Anyway, to stick with my "write every day" rule, I'll summarize my process from Fear to Here: 

  1. I was afraid to attempt The Work for a very very long time.
  2. I thought I was No Good, and a Terrible Editor, and besides, I had an outdated editing system. 
  3. I had no one to help me and felt very alone. 
  4. I practiced my mantras: "I have no money!" "I need help!" "I can't do this!" "I suck at editing!"
  5. To keep myself busy so I didn't have time for The Work, I saved some horses and did what I felt I was good at, for a very very long time.
  6. I made a few plans to attempt accountability to engage with The Work. I wrote them down in a journal. They were such a spectacular failure that the journal up and walked away in protest, along with my other 8 journals, to-do lists and diaries. I think they are hiding out in a bar in the Bermuda triangle. 
  7. I was inspired briefly by a legendary local artist's death, and made it my mission to "go out and make art like you're going to paint the shed" every day. 
  8. That lasted for 3 days, before I realized again how actually impossible and monumental my task was - SO MUCH BIGGER THAN ANYTHING ANYONE ELSE HAS EVER ATTEMPTED - and gave up.
  9. I got drunk a lot and watched Netflix a lot and was very lazy. 
  10. I decided I didn't want to be a documentary filmmaker, after all.

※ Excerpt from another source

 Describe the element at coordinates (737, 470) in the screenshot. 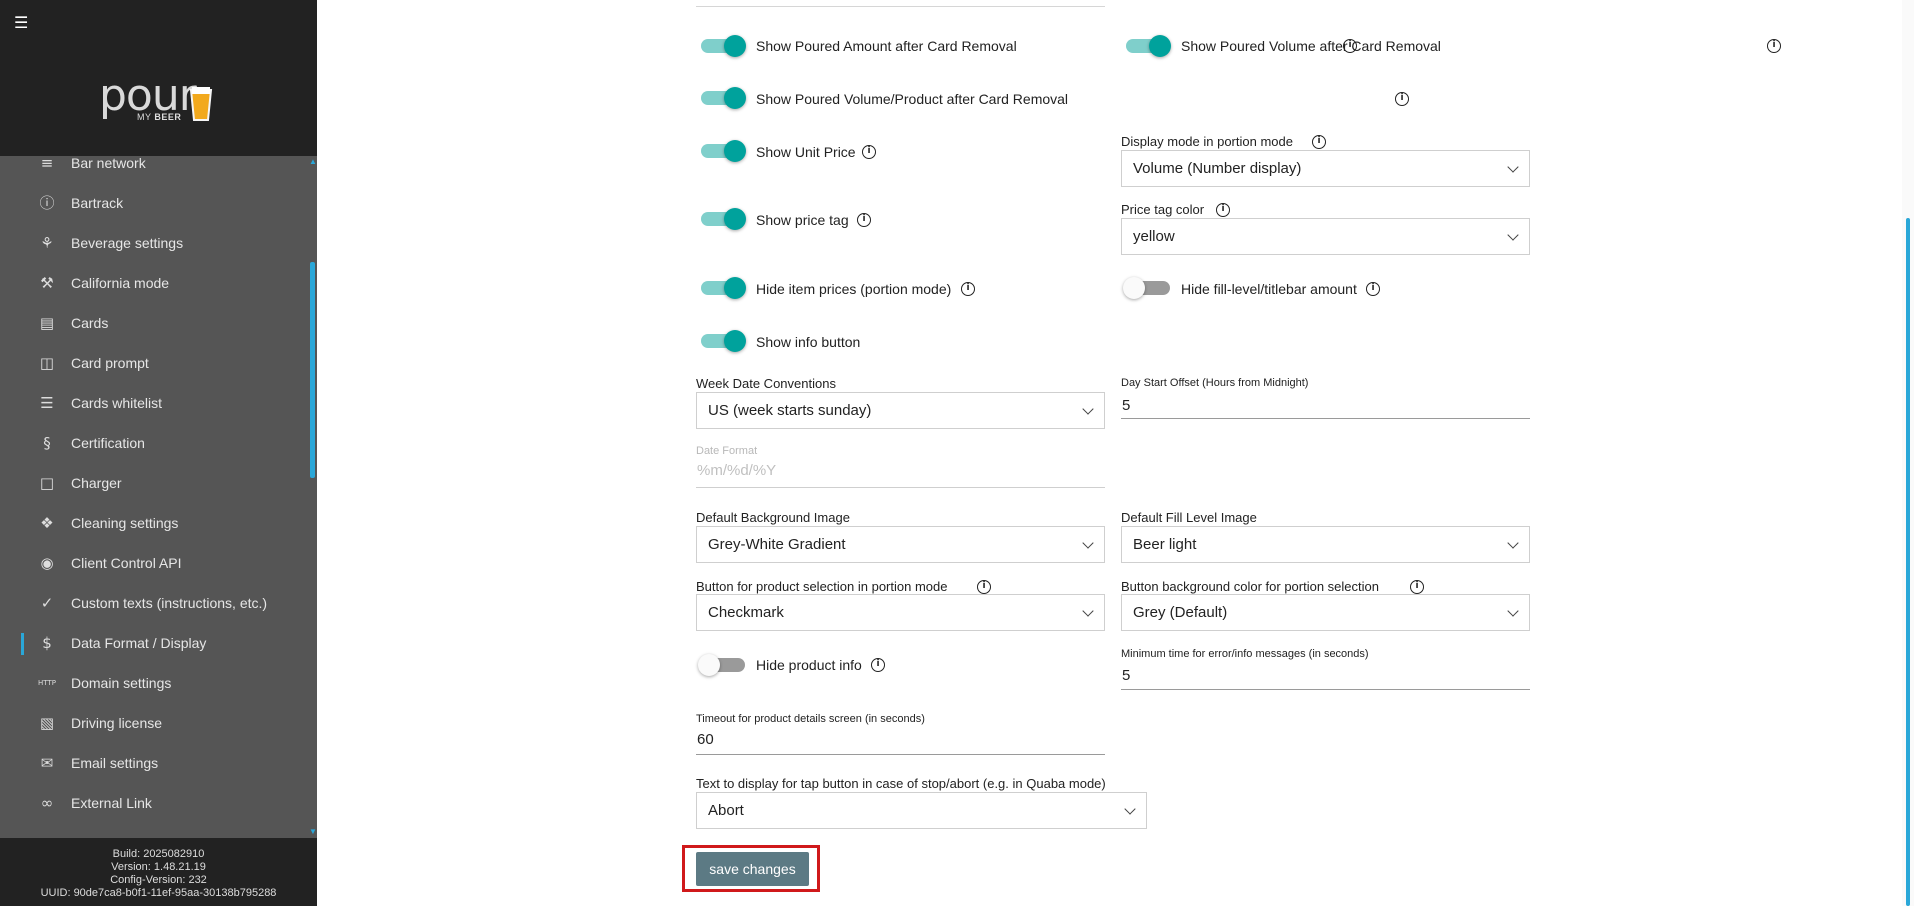

I see `date-format-value: %m/%d/%Y` at that location.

I would be a community organizer!
  11. I didn't do pills or smoke weed, but I did my other coping things, which is to build up a series of urgent tasks (Tiny House workshop series, horse rescue, house-sitting, moving, downsizing stuff) and a list of people depending on me for things, to avoid the fact that I was avoiding The Work.
  12. One day, probably because I was delirious and over-tired because I kept dreaming about The Work I wasn't doing instead of sleeping, I got sick of the fear.
  13. I made a new plan: do bits of The Work every day, do it in the morning, don't do anything else, however urgent, until I did it. 
  14. I tried this for a week and got so high on exhilaration that I was actually laying some track, that I even began tackling other work that I had also procrastinated on. 
  15. The more worked, the more I wanted to work. The more progress I made, the more I wanted to see progress.
  16. I became obsessed with finishing rough cuts and fine cuts and getting them to clients, even if they were half done. I loved seeing progress, any progress, being made. 
  17. I got good feedback from my clients and discovered, "hey! I don't suck at this as much as I thought I did!"
  18. I bought some new software, sat down with my new laptop, and figured shit out that I had been afraid would be too daunting for me. I watched Youtube videos, the university of every other Millennial, Baby Boomer and Human on the planet. It was method I had eschewed as lazy and a sign of incompetance a few months ago, preferring blind ignorance and fear to actual knowledge.
  19. My new plan, surprisingly, worked! 2 months later, I had my very first rough sequence of footage for my documentary "Between Wood and Water".
  20. I wrote a letter to you about it and then deleted it. Wait, now we're getting a bit meta.
  21. Despite knowing that it's not good enough, I will publish this rough cut, because it features a man who is currently in his last few months of life, and he might never get to see the finished film (although I definitely hope he does!) I want him to know that his voice and his story will contribute toward this film about a boat that he loved and worked hard to save.  
  22. I am proud of myself, not because I produced something, but because I got over my fear and found I actually enjoy The Work. Especially when the alternative is dying of cancer-induced stress and getting ulcers and becoming an alcoholic trying to avoid The Work. 
  23. I also discovered I like my story, and it's going to be a pretty damn good documentary if I continue to just show up at the desk and work a little bit every day. 

So that is a summary of what my process, and likely a much funnier version than this morning's drivel. You're welcome, my now-Shining Star of Productivity. Congratulations on getting to The Work.

Love, Tobi

IMG_1439.jpg

Sekiu under sail at the Port Townsend Wooden Boat festival (2015).